In [2]:
import pandas as pd
import numpy as np
from sklearn.tree import DecisionTreeClassifier
from sklearn.model_selection import TimeSeriesSplit, train_test_split
from sklearn.metrics import accuracy_score, classification_report, confusion_matrix
from sklearn.preprocessing import StandardScaler
import matplotlib.pyplot as plt
import warnings
warnings.filterwarnings('ignore')

def optimize_for_2000_samples(df):
    """
    Optimized strategy specifically for 2000 sample financial dataset
    """
    
    # 1. DATA CLEANING AND PREPARATION
    print("=" * 60)
    print("DATASET ANALYSIS FOR 2000 SAMPLES")
    print("=" * 60)
    
    # Convert Date and sort
    df['Date'] = pd.to_datetime(df['Date'])
    df = df.sort_values('Date').reset_index(drop=True)
    
    # Check data quality
    print(f"Original dataset shape: {df.shape}")
    print(f"Missing values per column:")
    missing_info = df.isnull().sum()
    for col, missing in missing_info.items():
        if missing > 0:
            print(f"  {col}: {missing} ({missing/len(df)*100:.1f}%)")
    
    # 2. ENHANCED FEATURE ENGINEERING
    print(f"\nCreating enhanced features...")
    
    # Basic price features
    df['Price_Change'] = df['Close'].pct_change()
    df['Volume_Change'] = df['Volume'].pct_change()
    df['High_Low_Ratio'] = df['High'] / df['Low']
    df['Open_Close_Ratio'] = df['Open'] / df['Close']
    df['Price_Position'] = (df['Close'] - df['Low']) / (df['High'] - df['Low'])
    
    # Moving averages (use shorter windows for 2000 samples)
    for window in [3, 5, 10, 20]:
        df[f'SMA_{window}'] = df['Close'].rolling(window=window).mean()
        df[f'Price_Above_SMA{window}'] = (df['Close'] > df[f'SMA_{window}']).astype(int)
    
    # Volatility indicators
    df['Volatility_5'] = df['Price_Change'].rolling(window=5).std()

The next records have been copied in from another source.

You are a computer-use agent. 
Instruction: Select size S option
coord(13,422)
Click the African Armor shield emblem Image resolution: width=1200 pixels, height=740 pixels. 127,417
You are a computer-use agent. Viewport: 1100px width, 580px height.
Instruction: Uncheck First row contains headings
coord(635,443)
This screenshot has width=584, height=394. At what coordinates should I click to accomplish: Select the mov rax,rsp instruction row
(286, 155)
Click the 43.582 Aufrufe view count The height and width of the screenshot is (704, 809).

    df['Volatility_10'] = df['Price_Change'].rolling(window=10).std()
    
    # Momentum indicators (shorter periods for 2000 samples)
    for period in [2, 3, 5]:
        df[f'Price_Momentum_{period}'] = df['Close'] / df['Close'].shift(period)
        df[f'Volume_Momentum_{period}'] = df['Volume'] / df['Volume'].shift(period)
    
    # Previous day indicators
    df['Prev_Day_Up'] = (df['Close'] > df['Close'].shift(1)).astype(int)
    df['Prev_Day_Volume_Ratio'] = df['Volume'] / df['Volume'].shift(1)
    
    # RSI (14-period)
    delta = df['Close'].diff()
    gain = (delta.where(delta > 0, 0)).rolling(window=14).mean()
    loss = (-delta.where(delta < 0, 0)).rolling(window=14).mean()
    rs = gain / loss
    df['RSI'] = 100 - (100 / (1 + rs))
    
    # Bollinger Bands position
    bb_period = 20
    df['BB_Middle'] = df['Close'].rolling(window=bb_period).mean()
    bb_std = df['Close'].rolling(window=bb_period).std()
    df['BB_Upper'] = df['BB_Middle'] + (bb_std * 2)
    df['BB_Lower'] = df['BB_Middle'] - (bb_std * 2)
    df['BB_Position'] = (df['Close'] - df['BB_Lower']) / (df['BB_Upper'] - df['BB_Lower'])
    
    # 3. TARGET VARIABLE CREATION
    df['Next_Day_Close'] = df['Close'].shift(-1)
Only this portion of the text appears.